[Record extracts Boundary: Start]
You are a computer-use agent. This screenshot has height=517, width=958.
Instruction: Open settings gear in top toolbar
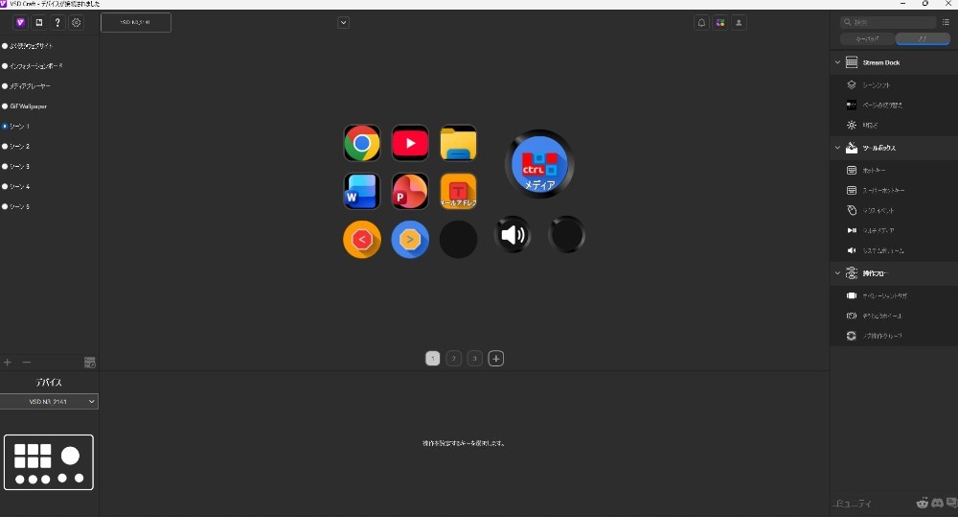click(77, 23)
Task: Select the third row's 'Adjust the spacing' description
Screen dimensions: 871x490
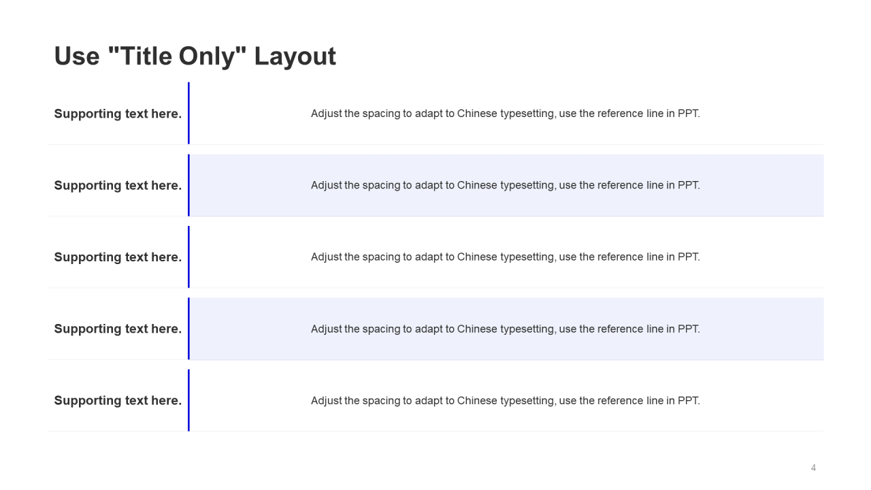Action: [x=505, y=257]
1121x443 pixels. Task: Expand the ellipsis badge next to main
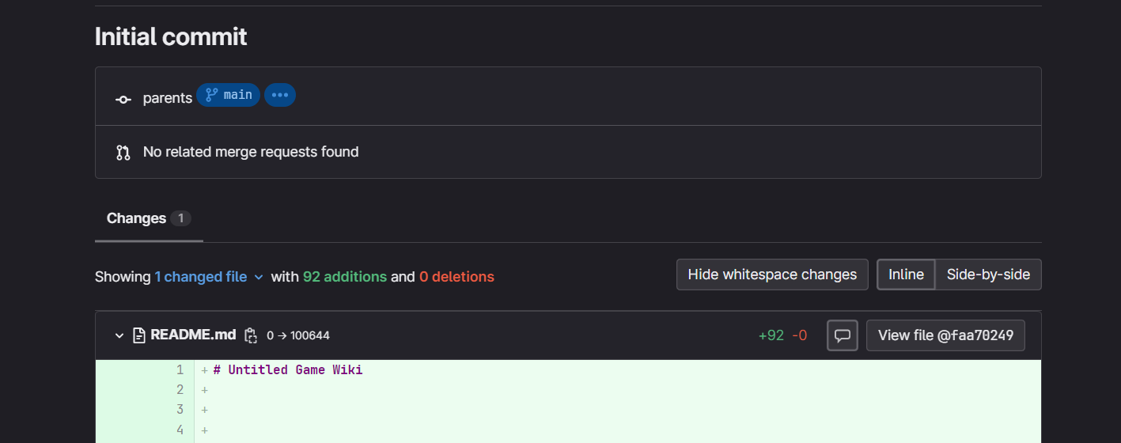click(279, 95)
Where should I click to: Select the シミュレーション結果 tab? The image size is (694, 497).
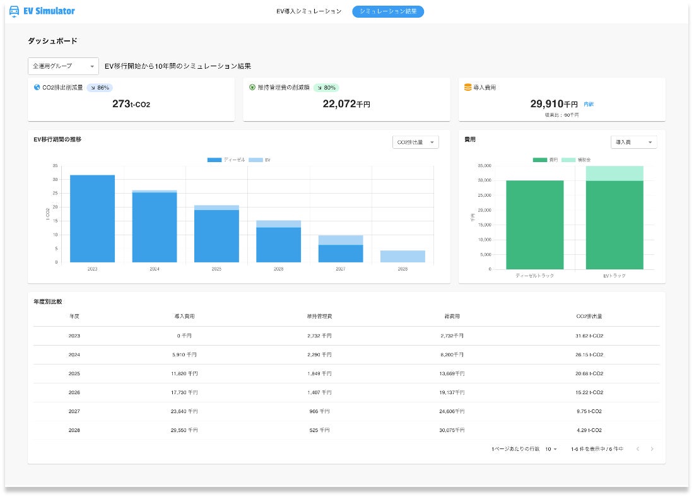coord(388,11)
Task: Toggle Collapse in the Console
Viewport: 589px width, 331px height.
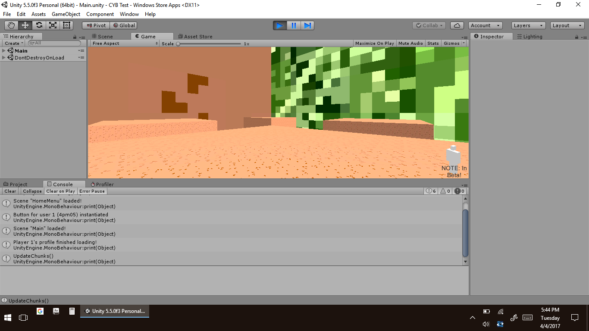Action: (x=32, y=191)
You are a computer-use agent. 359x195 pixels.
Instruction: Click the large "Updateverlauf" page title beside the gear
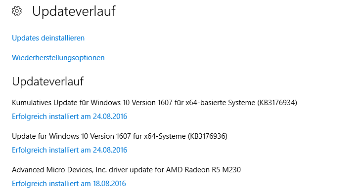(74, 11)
[Record extracts Boundary: End]
Goal of the exercise => Where the line containing "1121x443 pixels. Task: Expand" appears above, start there and set down each line exactly through the last line of the data; leave out every picture.

Output =>
1121x443 pixels. Task: Expand the ellipsis badge next to main
click(279, 95)
Where should I click to: Select the シミュレーション結果 tab? The image size is (694, 497).
coord(388,11)
Task: Toggle Collapse in the Console
Viewport: 589px width, 331px height.
Action: (x=32, y=191)
You are a computer-use agent. 359x195 pixels.
Instruction: Click the large "Updateverlauf" page title beside the gear
(74, 11)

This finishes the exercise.